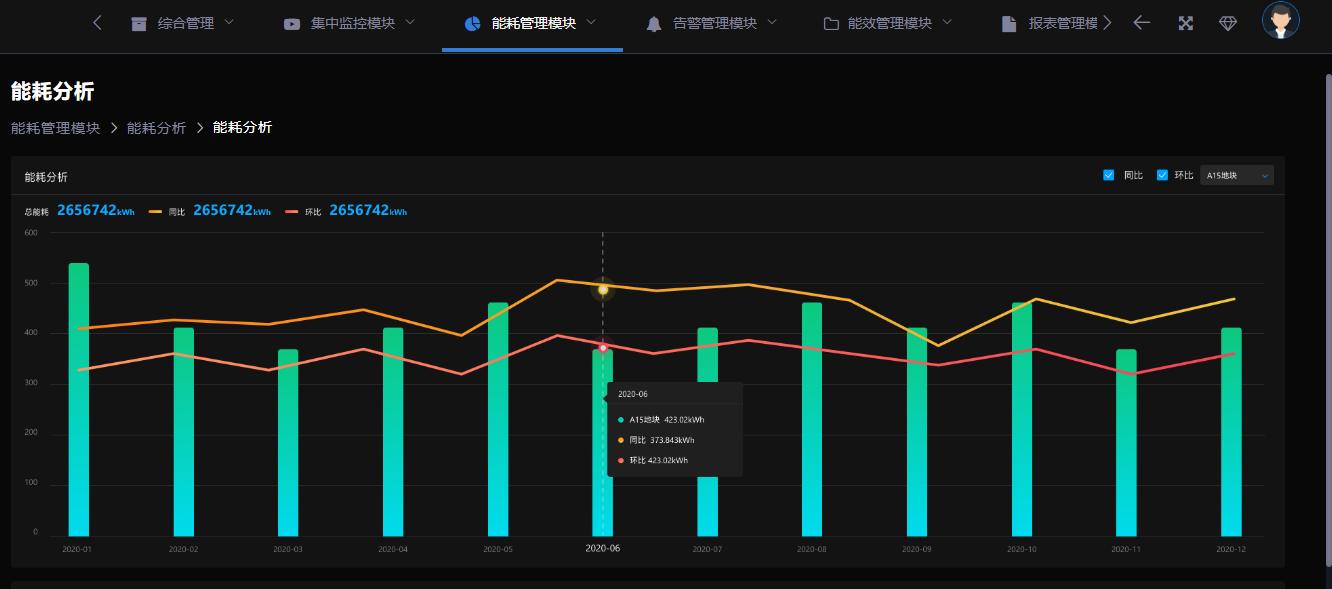The height and width of the screenshot is (589, 1332).
Task: Open the user avatar profile
Action: tap(1280, 21)
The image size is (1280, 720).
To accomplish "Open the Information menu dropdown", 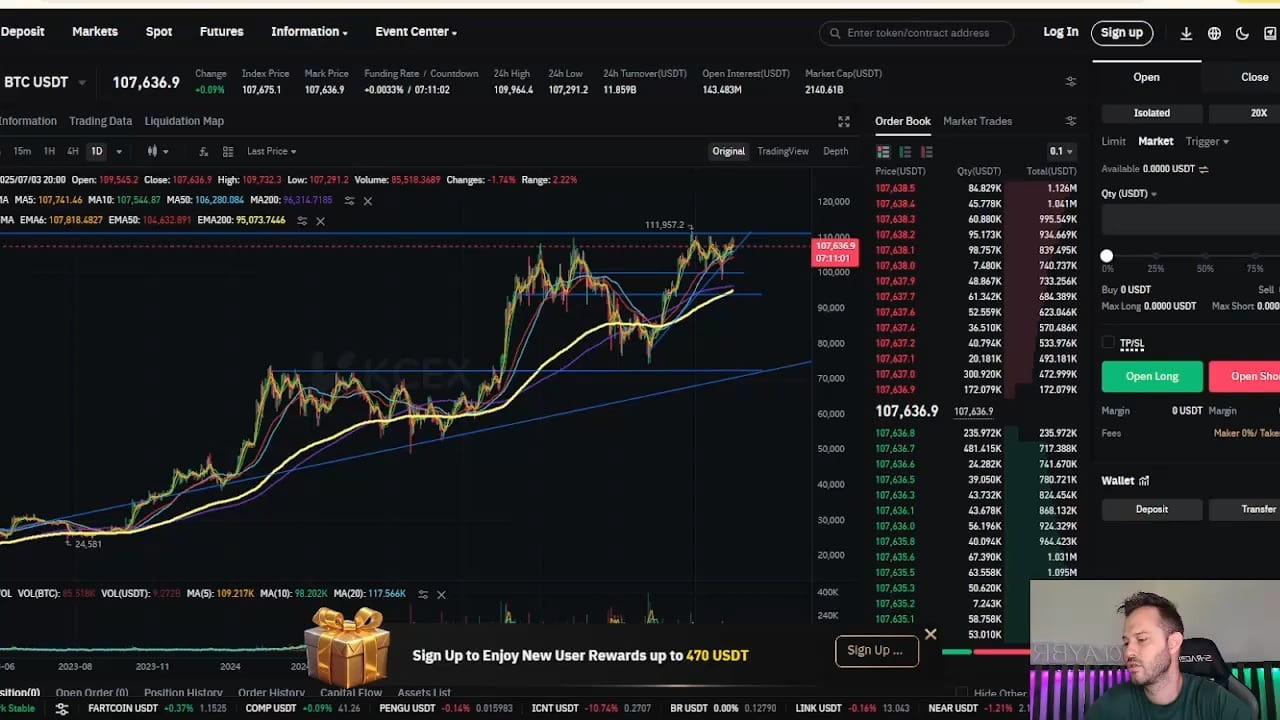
- - -
Instructions to follow = Lines starting at the one with "The image size is (1280, 720)." and ending at the last line of the entries above must be restated word for word, with pictures omitted.

Response to this task =
The image size is (1280, 720).
To accomplish "Open the Information menu dropdown", 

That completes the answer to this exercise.